The malic acid content of kimchi pastes was 3,319.29–3,854.13 mg/kg on day 0. The value in untreated control samples decreased sharply as fermentation proceeded; after 10 days of storage, there was no malic acid detected. This may be because lactic acid bacteria accelerated the transformation of malic acid to lactic acid and acetic acid as they proliferated during kimchi paste fermentation (Lim et al., 2013; Panagou et al., 2008). In samples treated with 0.5%, 1%, 1.5%, and 2% clove powder, the malic acid contents was 1,242.63, 1,678.30, 2,268.49, and 2,968.85 mg/kg, respectively, after 10 days of storage; however, there was no malic acid detected after 15 days of storage in the 0.5%, 1%, and 1.5% clove powder treatment samples. On the other hand, malic acid content was 3,376.38, 2,968.85, and 1,887.22 mg/kg on day 0, 10, and 20 of storage for samples containing 2% clove power.

Changes in pH, titratable acidity, and reducing sugar content during storage

Changes in pH, titratable acidity, and reducing sugar content of kimchi pastes containing various concentrations of clove powder during 20 days of storage at 10°C were analyzed (Figure 4). The pH and acidity are important factors determining the maturity and quality of kimchi and kimchi pastes; an important step in their fermentation is the transformation of sugar to lactic and other organic acids by the lactic acid bacteria, which reduces the pH and increases acidity (Jeong et al., 2011; Kang et al., 2015). Before storage and immediately after addition of clove powder, the pH of kimchi pastes was 5.10–5.29, with no differences among samples. The pH of the untreated control sample decreased from 5.29 on day 0 to 4.32 on day 20, whereas samples containing 2% clove powder showed a decrease in pH from 5.10 to 4.84 at these time points. This indicated that adding clove powder delayed the decrease in pH. Accordingly, acidity increased from 1.38% on day 0 to 1.57% on day 20 in control samples and from 0.92% to 1.05% in samples containing 2% clove powder.

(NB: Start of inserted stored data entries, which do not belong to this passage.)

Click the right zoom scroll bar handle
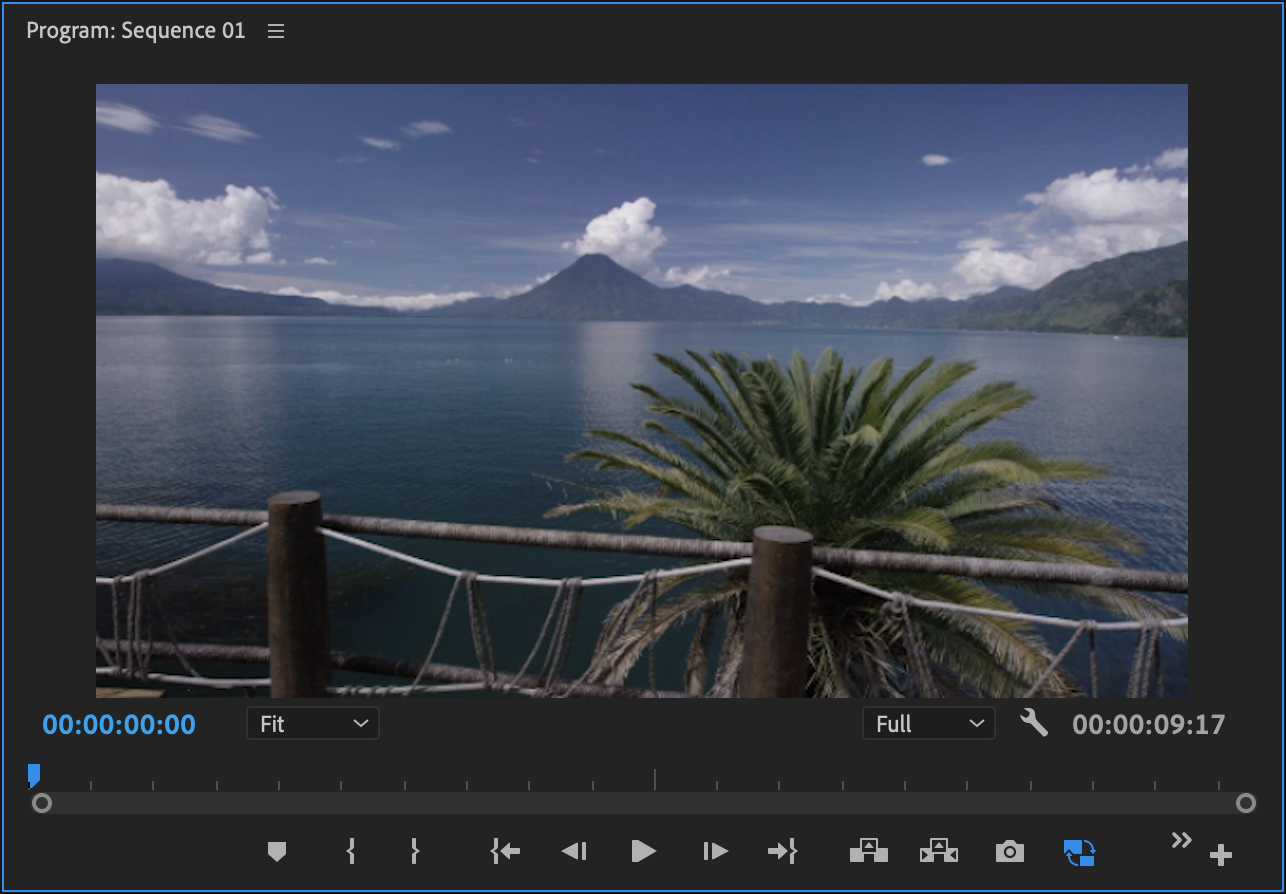The width and height of the screenshot is (1286, 894). (1245, 803)
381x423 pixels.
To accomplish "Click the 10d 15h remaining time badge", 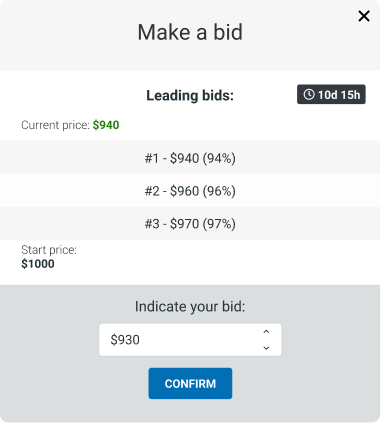I will pyautogui.click(x=331, y=95).
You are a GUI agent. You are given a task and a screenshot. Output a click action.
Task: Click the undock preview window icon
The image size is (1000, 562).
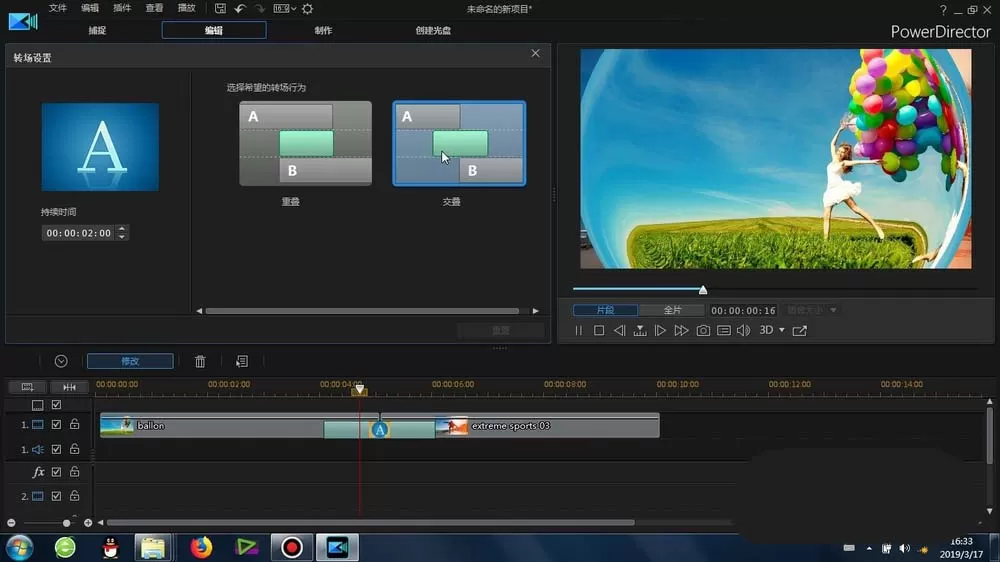coord(800,330)
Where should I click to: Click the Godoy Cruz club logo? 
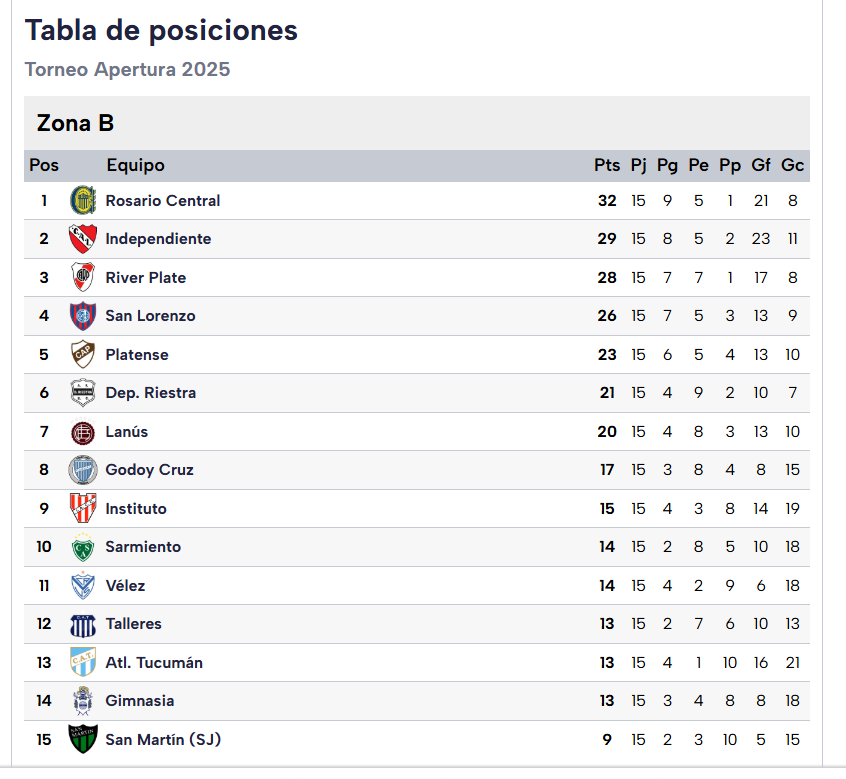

Clove extracts have been used as natural preservative in raw pork (Shan et al., 2009) since they contain high levels of phenolic compounds that not only extend shelf life, but also maintain meat color via antioxidant activities.

Figure 4

Changes in pH(a), titratable acidity(b), and reducing sugar content(c) of kimchi paste containing various concentrations of clove powder during 20 days of storage at 10°C

The reducing sugar content of kimchi paste increased until day 10 before decreasing, demonstrating that additional clove powder produces smaller changes; these are related to the decrease in pH and increase in acidity, and probably result from the decomposition and utilization of reducing sugars as a carbon source for microbial growth during fermentation (Afoakwa, Kongor, Takrama, & Budu, 2013; Kang et al., 2015).

CONCLUSIONS

This study investigated the possibility of using clove powder as a natural additive in fermentation to improve the longevity of kimchi paste. The presence of clove powder significantly reduced the population of total aerobic and lactic acid bacteria in fermented kimchi paste, delaying changes in O2 and CO2 concentration, pH, titratable acidity, and reducing sugar content during storage. These results suggest that adding clove powder to kimchi paste can extend its shelf life without compromising other attributes.

CONFLICT OF INTEREST

The authors declare that they do not have any conflict of interest.

ETHICAL REVIEW

This study does not involve any human or animal testing.